Kivu region, both local and international focus:
The region around its capital Goma was already for decades starting point for different armed rebel groups. After the Front Patriotique Rwandais (FPR) intervened militarily in Rwanda in 1994 and ended the genocide, lots of the former génocidaires escaped to the neighbouring Democratic Republic of Congo. There they sought shelter in the bushes of the regional mountains. Reorganised and restructured, prepared to invade Rwanda again, they operated not only from the deep bush in Northern Kivu but also infiltrated the large refugee camps among the Congolese-Rwandan borderlands. They terrorized the local village communities as well as the big amount of refugees whose escape goes back to the genocide in Rwanda. They raped women, murdered among the villagers, plundered local communities and recruited a large number of child soldiers. According to the guardian there is evidence of increasing activities of armed groups in parts of Northern Kivu. Henri Ladyi, leading Congolese peacemaker and director of the Centre Résolution Conflits told the guardian:
The election motivates many people and many armed groups to go back to using guns as a way to try and gain power.
The numbers are increasing and many ex-combatants are going back to the bush now: violence is what they know. Many of those who were demobilised were not accepted when they tried to go back into the communities – people were very angry – so they are easily recruited back to be with the bandits, and the militias are building strength. People are very fearful about what will happen in this next month.
While in such areas as Kivu region an increase of recruitment and rearmament among rebel groups is observed, civil societies and human rights activists are worried about the safety of different candidates for this year’s elections. Vital Kamherhe from the Union Fait La Nation du Congo Party (UNC) told voanews.com the safety of political activists and candidates would not be guaranteed.
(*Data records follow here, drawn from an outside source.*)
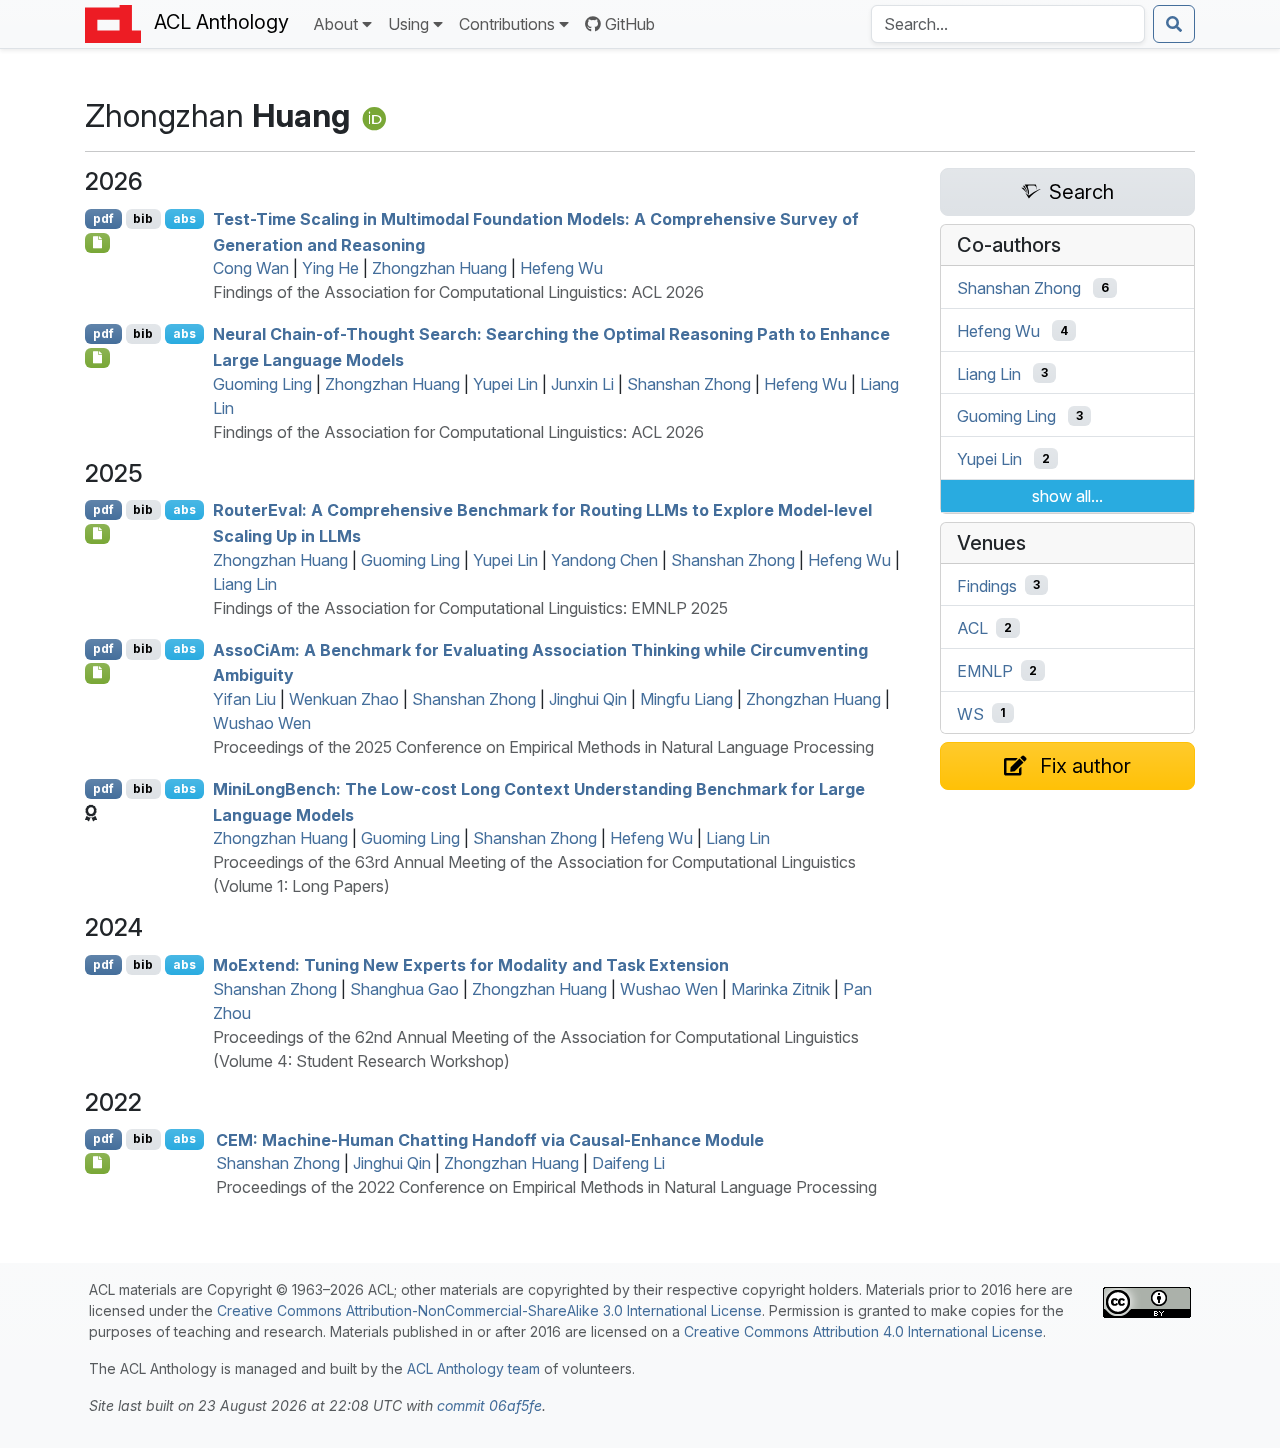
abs (184, 218)
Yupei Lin (505, 384)
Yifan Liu (244, 699)
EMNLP (985, 671)
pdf (103, 218)
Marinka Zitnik (780, 989)
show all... (1067, 496)
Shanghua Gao (404, 989)
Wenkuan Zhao (344, 699)
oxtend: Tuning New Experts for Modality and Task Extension (471, 965)
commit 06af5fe (489, 1405)
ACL (972, 628)
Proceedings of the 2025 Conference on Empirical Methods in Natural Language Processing (543, 747)
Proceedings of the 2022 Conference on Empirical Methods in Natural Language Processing (546, 1187)
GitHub (630, 24)
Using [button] (408, 24)
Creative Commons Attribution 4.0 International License (863, 1331)
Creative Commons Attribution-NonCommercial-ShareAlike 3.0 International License (489, 1310)
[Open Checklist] (97, 243)
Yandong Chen (604, 560)
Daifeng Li (628, 1163)
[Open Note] (97, 1163)
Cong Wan (251, 268)
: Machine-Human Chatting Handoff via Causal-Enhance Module (490, 1139)
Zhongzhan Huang (439, 268)
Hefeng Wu (561, 268)
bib (143, 218)
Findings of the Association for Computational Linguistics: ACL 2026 (458, 292)
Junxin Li (582, 384)
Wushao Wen (262, 723)
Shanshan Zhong (689, 384)
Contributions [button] (507, 24)
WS (970, 713)
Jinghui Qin (588, 699)
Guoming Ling (262, 384)
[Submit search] (1174, 24)
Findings (987, 585)
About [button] (335, 24)
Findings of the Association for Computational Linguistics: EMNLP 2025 (470, 608)
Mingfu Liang (686, 699)
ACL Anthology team (473, 1368)
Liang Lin (245, 584)
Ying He (330, 268)
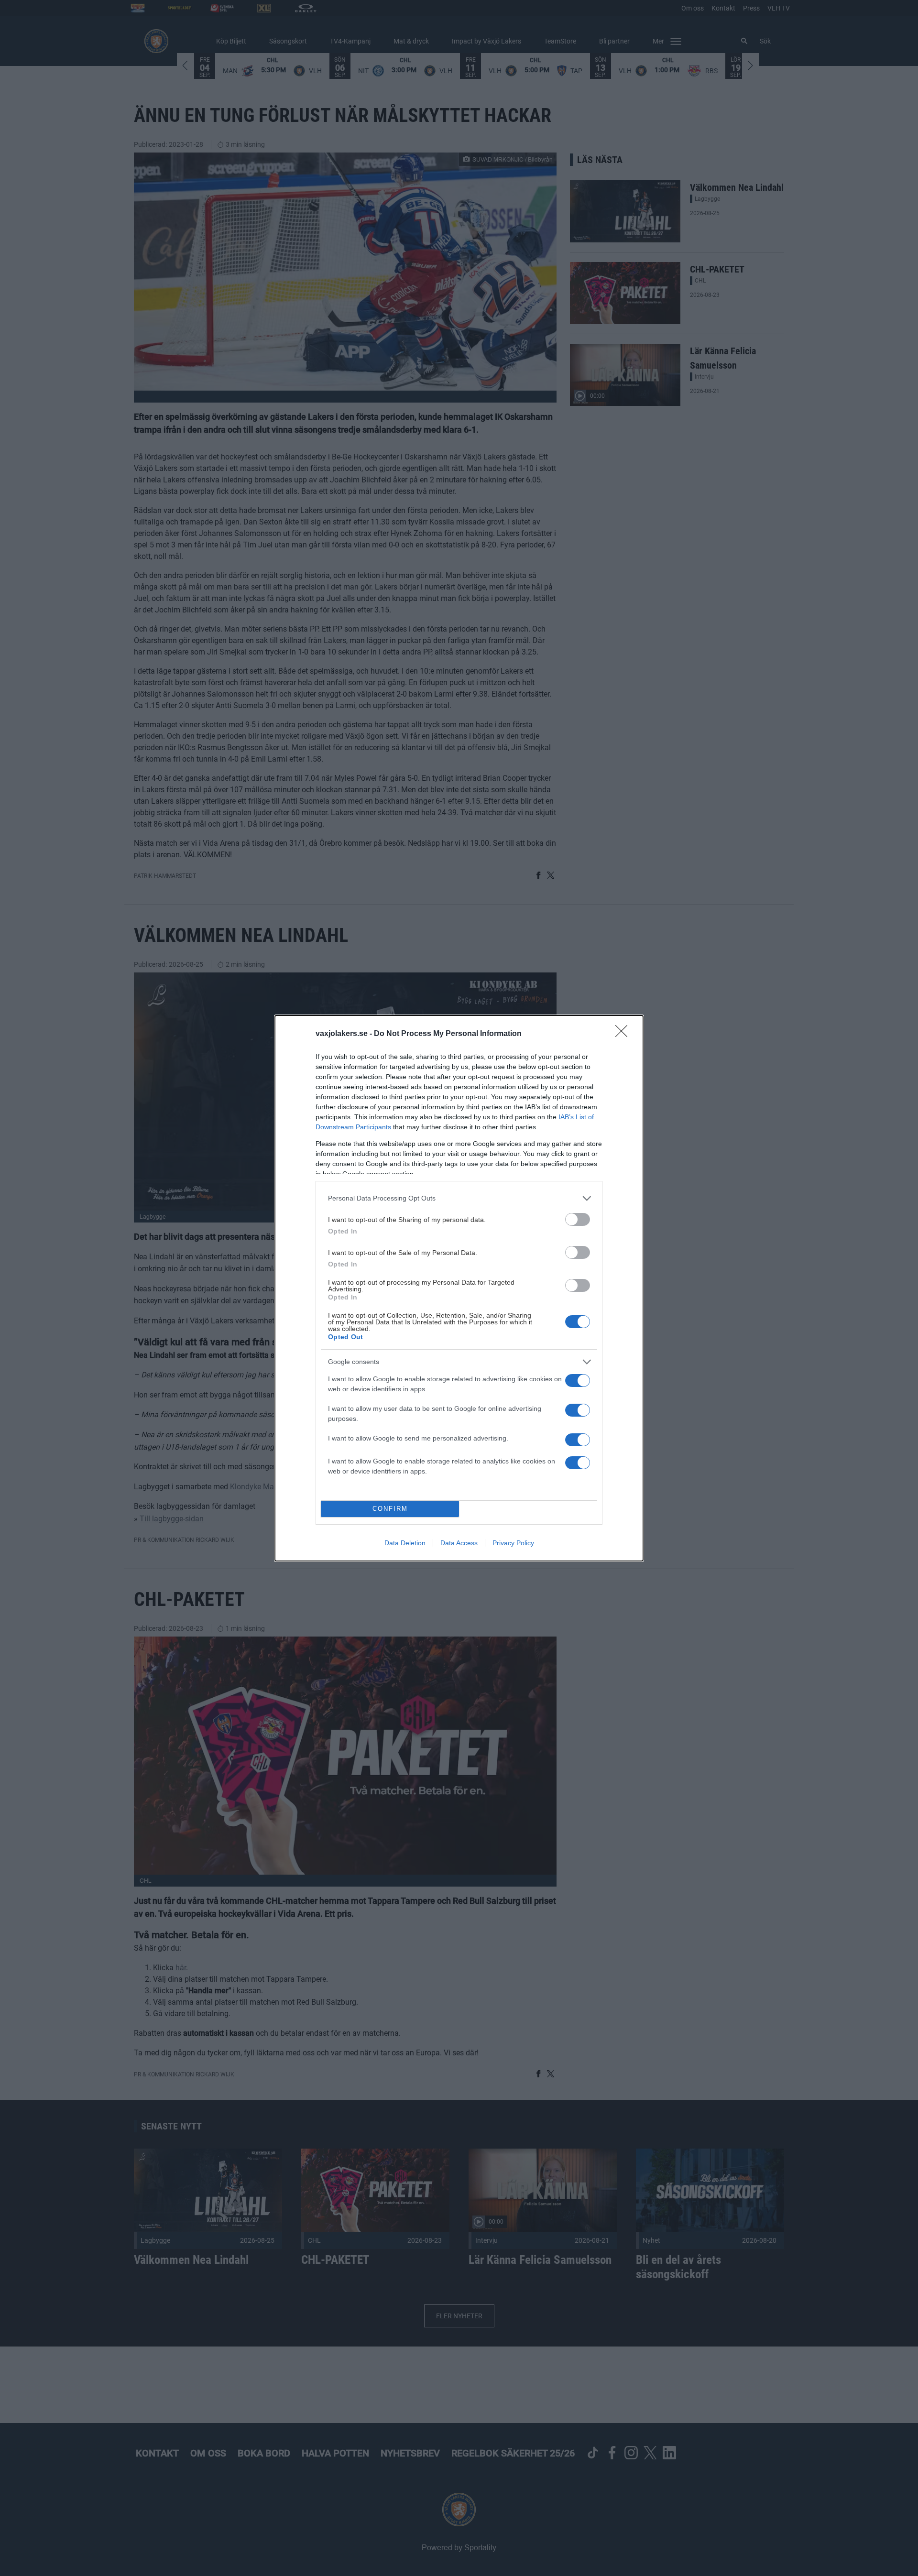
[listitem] (459, 1198)
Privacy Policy (513, 1543)
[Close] (624, 1034)
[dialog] (459, 1288)
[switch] (577, 1219)
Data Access (459, 1543)
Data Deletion (405, 1543)
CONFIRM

The danger of unorganized and chaotic elections in which the safety of the candidates and the voters cannot be guaranteed keeps both the international community and the Congolese population on their toes. Everybody seems to have the hope that the DRC is not going through a process of Ivoirianization. After the Ivoirian presidential elections last November resulted in a civil war, the fear is big that such developments could be repeated in the DRC.
Beside all these worrying developments it is to be mentioned that MONUSCO, the world’s biggest UN peacekeeping mission, is still stationed in Goma. Although, Colonel Maktar Job said it is not the intention of UN soldiers to intervene in the region. However it is questionable how the international community and especially the neighboring countries as Rwanda will react in case of riots in the course of the elections.